A GitHub-hosted open source script lets users privately scan their LinkedIn contacts against millions of DOJ-released Epstein court records, turning public archives into searchable intelligence.
Open source developers are increasingly building public-interest investigative tools on top of newly released government data, and the latest example is EpsteIn (Epstein + LinkedIn), a free Python script now available on GitHub.
The tool allows users to check whether any of their LinkedIn contacts are mentioned across more than 3.5 million pages of Jeffrey Epstein-related court files recently released by the United States Department of Justice (DOJ). Instead of relying on centralised platforms, the script runs entirely on a user’s local machine, keeping searches private and under individual control.
The project’s GitHub description states: “Search the publicly released Epstein court documents for mentions of your LinkedIn connections.”
After comparing names from a LinkedIn data export with a public index created by Patrick Duggan (DugganUSA.com), the script generates an HTML report listing the person’s name, company and position, number of mentions, short excerpts, and direct links to the original DOJ-hosted documents.
The creator, identified as Finke, notes the tool began out of personal curiosity.

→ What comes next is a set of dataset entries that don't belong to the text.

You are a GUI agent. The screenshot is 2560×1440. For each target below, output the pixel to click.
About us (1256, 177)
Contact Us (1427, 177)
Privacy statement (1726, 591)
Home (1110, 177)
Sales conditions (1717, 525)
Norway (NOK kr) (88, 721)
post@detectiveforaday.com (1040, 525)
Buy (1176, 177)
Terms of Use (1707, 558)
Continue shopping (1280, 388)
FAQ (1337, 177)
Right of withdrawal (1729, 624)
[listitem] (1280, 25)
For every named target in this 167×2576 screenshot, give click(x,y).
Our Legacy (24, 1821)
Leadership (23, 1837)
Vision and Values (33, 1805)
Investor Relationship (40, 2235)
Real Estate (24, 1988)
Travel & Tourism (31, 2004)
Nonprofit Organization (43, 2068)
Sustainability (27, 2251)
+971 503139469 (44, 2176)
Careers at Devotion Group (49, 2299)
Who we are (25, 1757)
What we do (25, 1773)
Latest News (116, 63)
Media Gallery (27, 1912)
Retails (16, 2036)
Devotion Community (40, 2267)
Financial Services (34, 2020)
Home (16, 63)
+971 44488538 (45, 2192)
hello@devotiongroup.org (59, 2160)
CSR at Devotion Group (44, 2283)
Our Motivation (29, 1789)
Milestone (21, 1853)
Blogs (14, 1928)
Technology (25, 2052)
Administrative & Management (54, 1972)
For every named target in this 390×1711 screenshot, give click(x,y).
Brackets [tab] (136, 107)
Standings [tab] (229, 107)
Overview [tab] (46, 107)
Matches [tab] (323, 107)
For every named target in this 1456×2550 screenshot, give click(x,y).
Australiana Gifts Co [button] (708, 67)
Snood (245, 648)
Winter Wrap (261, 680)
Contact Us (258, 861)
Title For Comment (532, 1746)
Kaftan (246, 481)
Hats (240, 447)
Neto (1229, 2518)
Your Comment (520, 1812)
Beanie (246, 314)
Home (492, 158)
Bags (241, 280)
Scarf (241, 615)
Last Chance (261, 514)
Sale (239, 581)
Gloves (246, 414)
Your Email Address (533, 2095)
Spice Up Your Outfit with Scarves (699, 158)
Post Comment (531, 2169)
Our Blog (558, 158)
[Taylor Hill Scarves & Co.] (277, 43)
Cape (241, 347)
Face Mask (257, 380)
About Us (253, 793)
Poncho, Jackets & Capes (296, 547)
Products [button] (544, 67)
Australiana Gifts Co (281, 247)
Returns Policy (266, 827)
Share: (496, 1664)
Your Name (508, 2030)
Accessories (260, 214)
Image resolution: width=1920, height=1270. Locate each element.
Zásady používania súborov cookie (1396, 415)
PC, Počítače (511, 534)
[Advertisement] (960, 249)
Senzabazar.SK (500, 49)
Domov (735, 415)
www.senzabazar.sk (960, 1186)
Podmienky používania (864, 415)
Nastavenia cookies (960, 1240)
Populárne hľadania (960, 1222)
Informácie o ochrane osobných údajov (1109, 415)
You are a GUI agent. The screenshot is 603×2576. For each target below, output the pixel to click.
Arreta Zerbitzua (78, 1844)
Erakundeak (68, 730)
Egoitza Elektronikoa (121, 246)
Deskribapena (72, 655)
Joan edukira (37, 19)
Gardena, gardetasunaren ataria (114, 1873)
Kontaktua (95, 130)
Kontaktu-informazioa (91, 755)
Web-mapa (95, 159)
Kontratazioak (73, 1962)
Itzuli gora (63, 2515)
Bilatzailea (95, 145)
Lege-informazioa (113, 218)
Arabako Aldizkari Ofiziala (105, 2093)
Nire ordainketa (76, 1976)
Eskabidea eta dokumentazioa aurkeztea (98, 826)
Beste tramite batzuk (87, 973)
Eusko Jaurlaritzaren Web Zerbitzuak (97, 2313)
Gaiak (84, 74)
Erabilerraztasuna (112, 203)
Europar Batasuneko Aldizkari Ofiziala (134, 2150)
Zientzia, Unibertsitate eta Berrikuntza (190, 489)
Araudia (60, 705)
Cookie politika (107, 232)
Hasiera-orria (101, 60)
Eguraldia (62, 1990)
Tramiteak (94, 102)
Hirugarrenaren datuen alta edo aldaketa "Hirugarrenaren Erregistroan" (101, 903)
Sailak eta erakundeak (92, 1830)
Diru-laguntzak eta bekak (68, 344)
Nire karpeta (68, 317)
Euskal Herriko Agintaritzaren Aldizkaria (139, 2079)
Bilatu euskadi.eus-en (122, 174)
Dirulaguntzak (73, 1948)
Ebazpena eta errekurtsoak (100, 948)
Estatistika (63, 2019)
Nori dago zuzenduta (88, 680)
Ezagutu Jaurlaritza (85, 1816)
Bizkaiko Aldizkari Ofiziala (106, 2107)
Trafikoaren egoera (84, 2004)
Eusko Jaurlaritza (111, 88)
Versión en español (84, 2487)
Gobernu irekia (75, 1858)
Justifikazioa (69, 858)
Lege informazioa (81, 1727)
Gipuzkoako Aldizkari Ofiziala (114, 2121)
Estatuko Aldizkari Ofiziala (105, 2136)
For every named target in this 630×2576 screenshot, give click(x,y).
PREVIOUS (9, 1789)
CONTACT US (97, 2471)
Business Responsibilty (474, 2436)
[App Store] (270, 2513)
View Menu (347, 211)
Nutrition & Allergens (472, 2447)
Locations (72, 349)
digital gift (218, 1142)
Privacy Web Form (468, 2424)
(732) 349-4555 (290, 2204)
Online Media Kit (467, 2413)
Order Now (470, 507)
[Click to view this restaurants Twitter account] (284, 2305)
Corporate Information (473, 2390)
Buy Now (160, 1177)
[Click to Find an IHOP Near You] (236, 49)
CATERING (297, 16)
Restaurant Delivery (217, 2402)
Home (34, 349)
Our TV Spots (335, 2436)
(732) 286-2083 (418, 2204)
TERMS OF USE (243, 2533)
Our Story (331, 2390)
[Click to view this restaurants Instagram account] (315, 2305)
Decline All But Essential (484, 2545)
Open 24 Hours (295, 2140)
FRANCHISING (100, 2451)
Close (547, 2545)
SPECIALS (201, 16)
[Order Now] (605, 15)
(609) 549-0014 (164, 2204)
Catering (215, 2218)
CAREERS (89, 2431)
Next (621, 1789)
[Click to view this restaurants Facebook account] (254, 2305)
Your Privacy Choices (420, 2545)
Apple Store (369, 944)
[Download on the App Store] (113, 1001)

Documentation warns of false positives, especially for common names, and stresses that a mention does not imply wrongdoing. References may include victims, employees, witnesses, or individuals with indirect or casual contact. The script makes no claims or judgments and surfaces only public-domain records.
Users must download their LinkedIn data, install Python and required libraries, and run the code locally. The release follows Jmail, another viral open source utility, underscoring a broader trend: GitHub-hosted tools are transforming massive public document dumps into actionable, user-driven discovery.